### WHAT YOU WILL DO
Please convert the data below into a Markdown table with the columns Row and Line, one numbered row per line, and omit blank lines.

##### DATA TO EXAMINE #####

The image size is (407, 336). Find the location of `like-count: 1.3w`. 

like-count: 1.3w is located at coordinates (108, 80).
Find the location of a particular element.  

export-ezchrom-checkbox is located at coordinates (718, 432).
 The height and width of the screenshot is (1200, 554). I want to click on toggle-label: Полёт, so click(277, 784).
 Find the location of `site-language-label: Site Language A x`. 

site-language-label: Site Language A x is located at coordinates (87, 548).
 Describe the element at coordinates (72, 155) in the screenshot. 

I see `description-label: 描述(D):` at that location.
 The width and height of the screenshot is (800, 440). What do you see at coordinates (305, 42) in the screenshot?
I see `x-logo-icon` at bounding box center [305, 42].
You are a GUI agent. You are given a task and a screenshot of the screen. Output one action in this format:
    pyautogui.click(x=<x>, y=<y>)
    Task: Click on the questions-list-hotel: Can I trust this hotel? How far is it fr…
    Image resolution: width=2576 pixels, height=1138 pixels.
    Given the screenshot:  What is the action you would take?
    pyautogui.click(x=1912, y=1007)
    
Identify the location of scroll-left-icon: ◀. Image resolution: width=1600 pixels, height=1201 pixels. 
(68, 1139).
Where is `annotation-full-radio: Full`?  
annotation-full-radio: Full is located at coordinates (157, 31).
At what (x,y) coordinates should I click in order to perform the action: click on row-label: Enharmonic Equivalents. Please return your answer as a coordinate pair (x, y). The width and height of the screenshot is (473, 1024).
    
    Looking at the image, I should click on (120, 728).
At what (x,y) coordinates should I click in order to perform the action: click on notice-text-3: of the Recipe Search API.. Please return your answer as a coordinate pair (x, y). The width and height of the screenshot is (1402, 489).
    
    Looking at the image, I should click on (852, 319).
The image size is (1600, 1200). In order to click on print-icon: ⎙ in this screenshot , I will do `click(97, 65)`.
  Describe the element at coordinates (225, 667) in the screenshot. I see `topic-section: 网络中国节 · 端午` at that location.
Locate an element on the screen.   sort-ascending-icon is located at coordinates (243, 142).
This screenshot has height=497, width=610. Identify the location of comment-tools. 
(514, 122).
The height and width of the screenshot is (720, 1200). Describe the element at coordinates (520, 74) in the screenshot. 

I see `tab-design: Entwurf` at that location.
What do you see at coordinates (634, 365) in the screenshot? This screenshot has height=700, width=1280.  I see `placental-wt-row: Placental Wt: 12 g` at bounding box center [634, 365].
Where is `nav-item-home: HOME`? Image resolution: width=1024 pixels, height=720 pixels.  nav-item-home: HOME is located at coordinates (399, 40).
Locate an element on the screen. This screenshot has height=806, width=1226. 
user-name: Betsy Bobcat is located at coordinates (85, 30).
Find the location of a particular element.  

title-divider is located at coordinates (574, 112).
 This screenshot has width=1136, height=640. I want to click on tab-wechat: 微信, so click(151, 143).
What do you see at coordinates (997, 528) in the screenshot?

#####

### OUTPUT
| Row | Line |
|---|---|
| 1 | The image size is (407, 336). Find the location of `like-count: 1.3w`.  |
| 2 | like-count: 1.3w is located at coordinates (108, 80). |
| 3 | Find the location of a particular element.   |
| 4 | export-ezchrom-checkbox is located at coordinates (718, 432). |
| 5 |  The height and width of the screenshot is (1200, 554). I want to click on toggle-label: Полёт, so click(277, 784). |
| 6 |  Find the location of `site-language-label: Site Language A x`.  |
| 7 | site-language-label: Site Language A x is located at coordinates (87, 548). |
| 8 |  Describe the element at coordinates (72, 155) in the screenshot.  |
| 9 | I see `description-label: 描述(D):` at that location. |
| 10 |  The width and height of the screenshot is (800, 440). What do you see at coordinates (305, 42) in the screenshot? |
| 11 | I see `x-logo-icon` at bounding box center [305, 42]. |
| 12 | You are a GUI agent. You are given a task and a screenshot of the screen. Output one action in this format: |
| 13 |     pyautogui.click(x=<x>, y=<y>) |
| 14 |     Task: Click on the questions-list-hotel: Can I trust this hotel? How far is it fr… |
| 15 |     Image resolution: width=2576 pixels, height=1138 pixels. |
| 16 |     Given the screenshot:  What is the action you would take? |
| 17 |     pyautogui.click(x=1912, y=1007) |
| 18 | Identify the location of scroll-left-icon: ◀. Image resolution: width=1600 pixels, height=1201 pixels.  |
| 19 | (68, 1139). |
| 20 | Where is `annotation-full-radio: Full`?   |
| 21 | annotation-full-radio: Full is located at coordinates (157, 31). |
| 22 | At what (x,y) coordinates should I click in order to perform the action: click on row-label: Enharmonic Equivalents. Please return your answer as a coordinate pair (x, y). The width and height of the screenshot is (473, 1024). |
| 23 |     Looking at the image, I should click on (120, 728). |
| 24 | At what (x,y) coordinates should I click in order to perform the action: click on notice-text-3: of the Recipe Search API.. Please return your answer as a coordinate pair (x, y). The width and height of the screenshot is (1402, 489). |
| 25 |     Looking at the image, I should click on (852, 319). |
| 26 | The image size is (1600, 1200). In order to click on print-icon: ⎙ in this screenshot , I will do `click(97, 65)`. |
| 27 |   Describe the element at coordinates (225, 667) in the screenshot. I see `topic-section: 网络中国节 · 端午` at that location. |
| 28 | Locate an element on the screen.   sort-ascending-icon is located at coordinates (243, 142). |
| 29 | This screenshot has height=497, width=610. Identify the location of comment-tools.  |
| 30 | (514, 122). |
| 31 | The height and width of the screenshot is (720, 1200). Describe the element at coordinates (520, 74) in the screenshot.  |
| 32 | I see `tab-design: Entwurf` at that location. |
| 33 | What do you see at coordinates (634, 365) in the screenshot? This screenshot has height=700, width=1280.  I see `placental-wt-row: Placental Wt: 12 g` at bounding box center [634, 365]. |
| 34 | Where is `nav-item-home: HOME`? Image resolution: width=1024 pixels, height=720 pixels.  nav-item-home: HOME is located at coordinates (399, 40). |
| 35 | Locate an element on the screen. This screenshot has height=806, width=1226.  |
| 36 | user-name: Betsy Bobcat is located at coordinates (85, 30). |
| 37 | Find the location of a particular element.   |
| 38 | title-divider is located at coordinates (574, 112). |
| 39 |  This screenshot has width=1136, height=640. I want to click on tab-wechat: 微信, so click(151, 143). |
| 40 | What do you see at coordinates (997, 528) in the screenshot? |